Contudo, se por um aspecto existe esta referida rigidez conceitual de postura por muitos profissionais atuantes na área do movimento, notamos a persistência de um posicionamento condescendente e generalizante quanto a adoção de atitudes posturais e motoras, chegando-se as raias da estereotipização principalmente de um grupo de pessoas que apresentam o mesmo tipo de deficiência. Um exemplo clássico é encontrado na referência e descrição da postura de pessoas cegas feita por alguns autores. Segundo sua opinião, tipicamente, elas apresentam flexão de cervical, tronco e joelhos; retrações da musculatura posterior das coxas; ptose ou queda da musculatura abdominal e flacidez dos músculos paravertebrais; marcha de pouca amplitude e passo não fisiológico.
Ora, esta é a descrição postural de alguém sedentário e não necessariamente de uma pessoa cega, que sabemos ser hoje cada vez mais participante das diversas modalidades de manifestações esportivas, educacionais, laborativas e dos movimentos e ritmos sociais. Se algumas alterações em sua postura possam ter continuidade mesmo após sua educação ou reeducação postural, como a inclinação anterior ou lateral da cabeça, por exemplo, devemos então pensar que este seja talvez o ajuste encontrado para captar e decodificar com mais nitidez, funcionalidade e exatidão sons e falas diante da impossibilidade de uma leitura labial ou fisionômica ou na presença de um ambiente sonoramente poluído.
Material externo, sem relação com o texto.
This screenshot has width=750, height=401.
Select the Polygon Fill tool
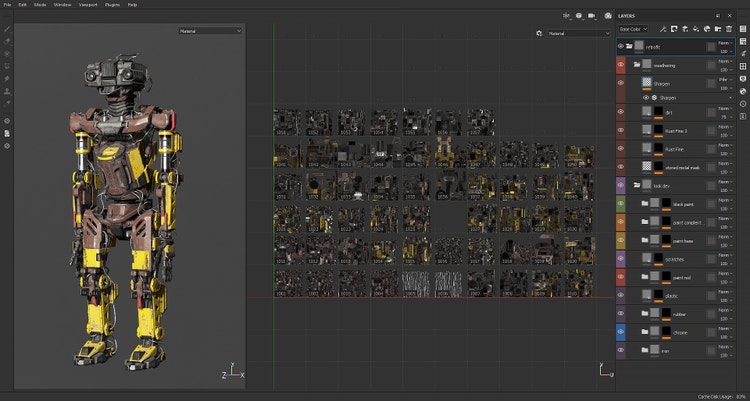[7, 66]
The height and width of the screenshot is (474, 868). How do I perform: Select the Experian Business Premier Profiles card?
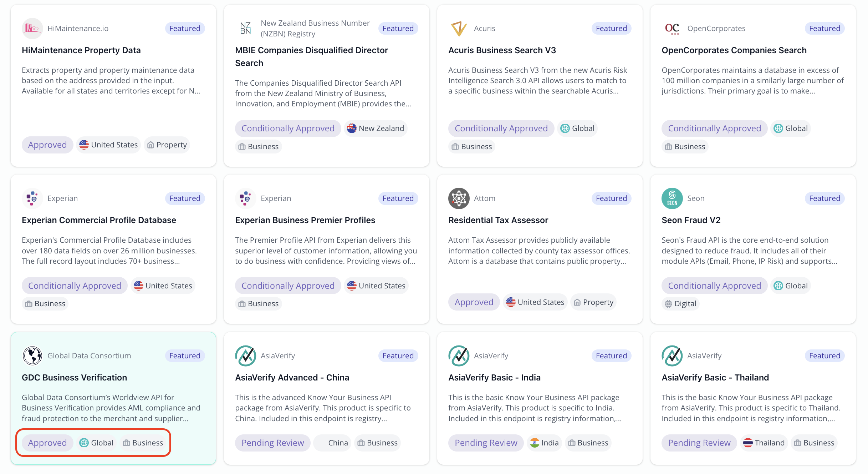(326, 249)
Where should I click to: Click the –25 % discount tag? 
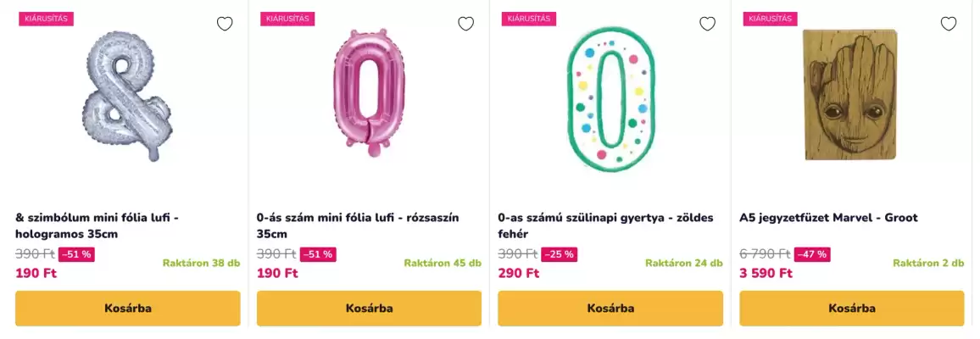point(560,254)
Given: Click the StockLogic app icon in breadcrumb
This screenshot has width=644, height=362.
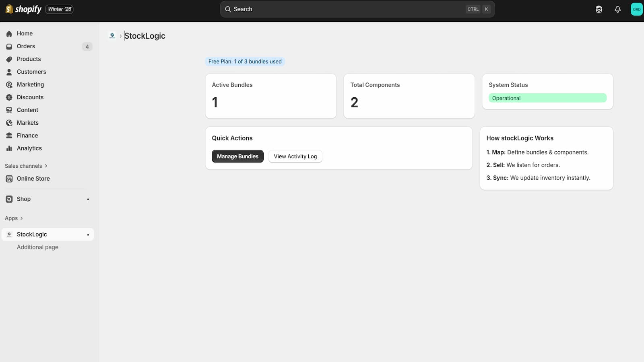Looking at the screenshot, I should (x=112, y=36).
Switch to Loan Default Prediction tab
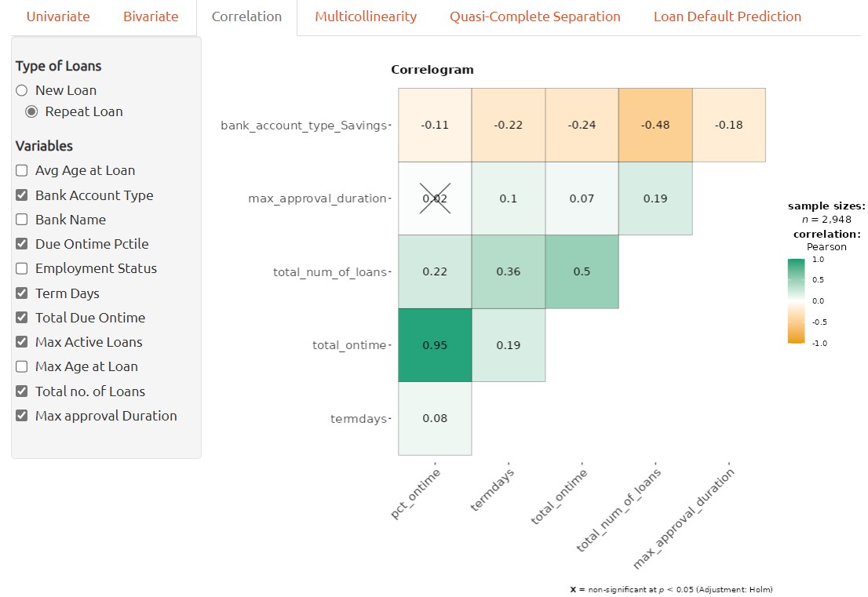 pos(727,16)
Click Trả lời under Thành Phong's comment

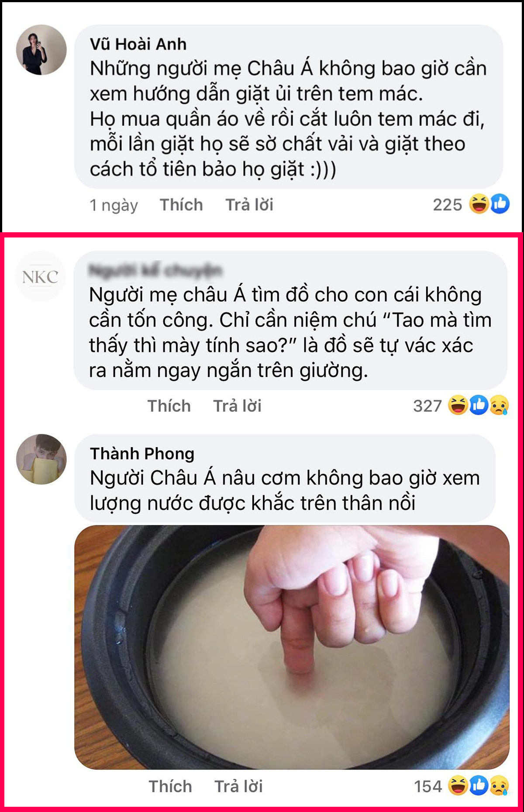pyautogui.click(x=238, y=786)

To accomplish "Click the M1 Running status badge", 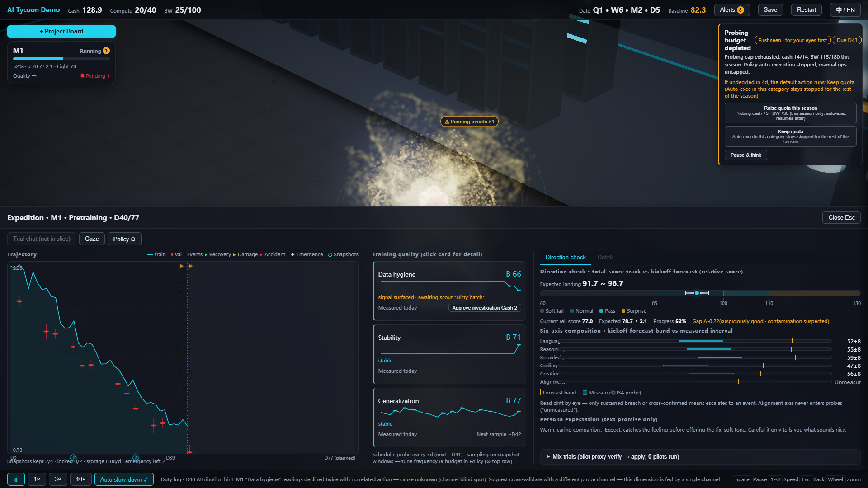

Com estas reflexões, percebemos a extrema necessidade de uma análise mais profunda do significado de boa ou má postura, pois como vimos tanto o alinhamento quanto o desalinhamento dos diferentes segmentos corporais podem causar dores, entraves e perda da funcionalidade do gesto e da expressão postural em algumas situações nas quais devamos então nos referir a posturas mais, pouco ou menos adequadas.